Иногда я будто слышал голос мамы. Умом понимал, что она умерла, но слух улавливал
обрывки фраз:
– Сыночек мой, дорогой, хороший, потерпи. Скоро все пройдет. Родной мой, любимый.
А потом она напевала колыбельные из детства, и даже казалось, будто ощущаю её
прикосновения. Снова тянулся ввысь, к свету - и падал во тьму. Временами свет окутывал
мои ладони. Я смотрел на него - и не понимал. С каких это пор я могу применять
заклинания исцеления? Или мне это приснилось? Все приснилось: гибель родителей,
гимназия, Лиз, а я сейчас дома, подхватил какую-нибудь болезнь и мечусь в бреду?
Больно...
– Давай, парень, - уговаривал куратор Синтер.

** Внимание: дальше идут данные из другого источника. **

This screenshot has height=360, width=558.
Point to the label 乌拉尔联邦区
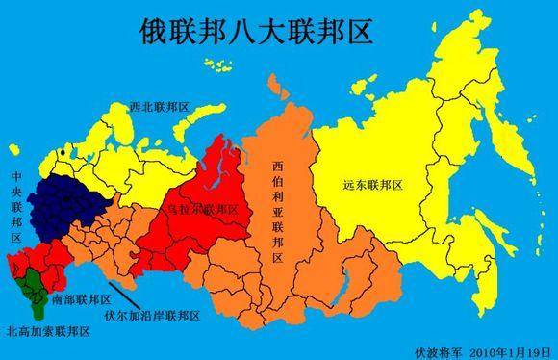(198, 208)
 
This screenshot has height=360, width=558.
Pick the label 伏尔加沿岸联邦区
(152, 315)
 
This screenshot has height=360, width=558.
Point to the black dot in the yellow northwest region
(62, 153)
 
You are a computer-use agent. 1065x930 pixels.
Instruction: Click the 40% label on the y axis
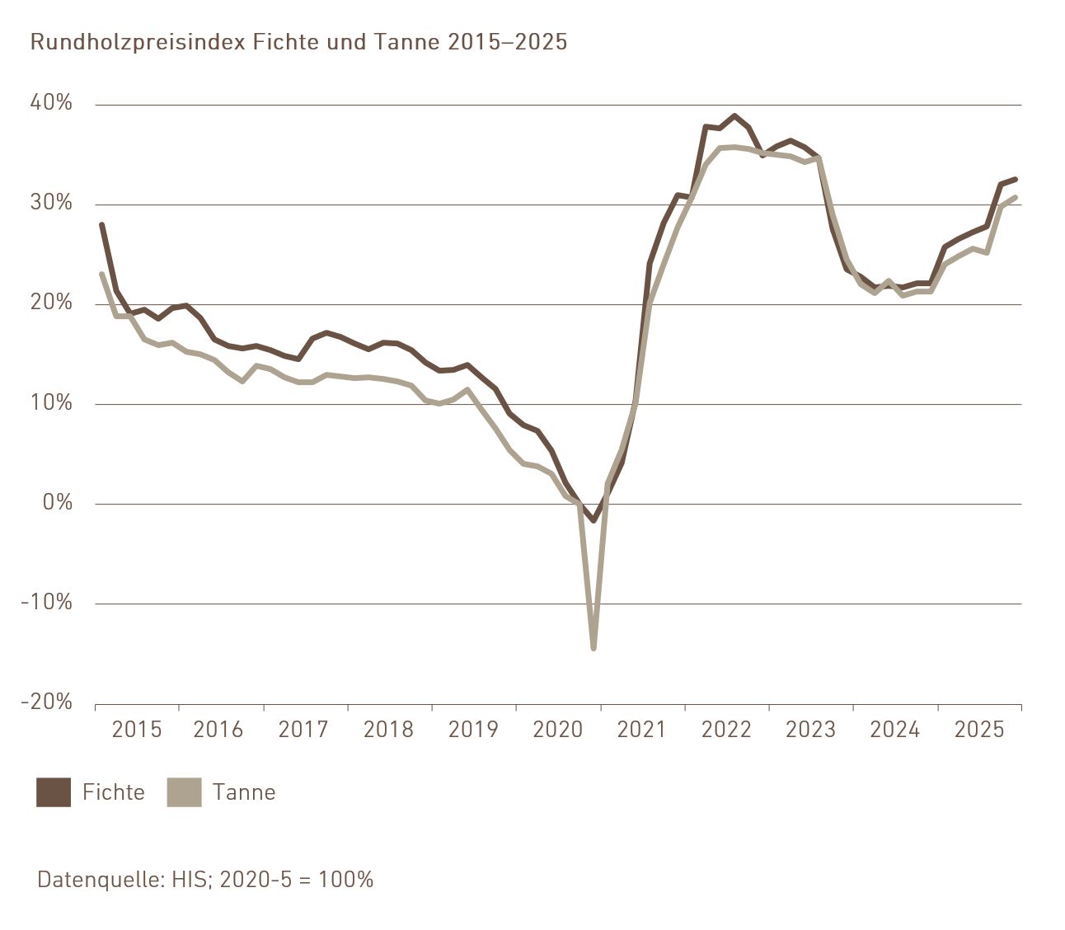(51, 103)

– Ты же сильный. Выкарабкивайся!
Да не хочу я выкарабкиваться, куратор. Не хочу. Лучше буду вот так плыть, ничего
не ощущая, и слушать мамин голос. А она упрашивала:
– Мальчик мой, хороший, надо выздоравливать. Не пугай так маму.
Мама, чем я могу тебя напугать, если тебя нет? И меня... нет больше.
– Оставьте мальчишку в покое!
– требовала целительница.
– Дайте отдохнуть. Что вы
за люди такие? Лучше системой безопасности займитесь.
И голоса отступали, я оставался один в темноте. Почему не в пустоте? Тогда мы могли
бы встретиться с Анри. Я звал брата - беззвучно, потому что голоса не было, но снова и
снова умолял, чтобы он вернулся, потому что я больше не справлюсь.
– Филипп, - звала мама.
– Да сделайте хоть что-нибудь!
– требовал куратор Синтер.
– Никуда я не пойду!
– А это Роберт.
– Почему мне ничего не говорят?
– А вы родственники?
– ядовитый ответ директора.
– Вон отсюда!
И снова теплые волны тьмы. Почему светло? Откуда свет? Я глубоко вдохнул - и
открыл глаза. У кровати сидел человек, которого меньше всего хотелось видеть - Эдуард
Рейдес. Он выглядел постаревшим и осунувшимся. Я попытался спросить, где Лиз, но из
горла вырвался только сип.
– Очнулся?
– подскочил на ноги директор.
– Наконец-то! Подожди, я приведу мадам
Файли.
Но я перехватил его руку. Пальцы, правда, сразу соскользнули, только директор
понял правильно и отвернулся.
– Лиз больше нет, - сказал он и быстро вышел из палаты.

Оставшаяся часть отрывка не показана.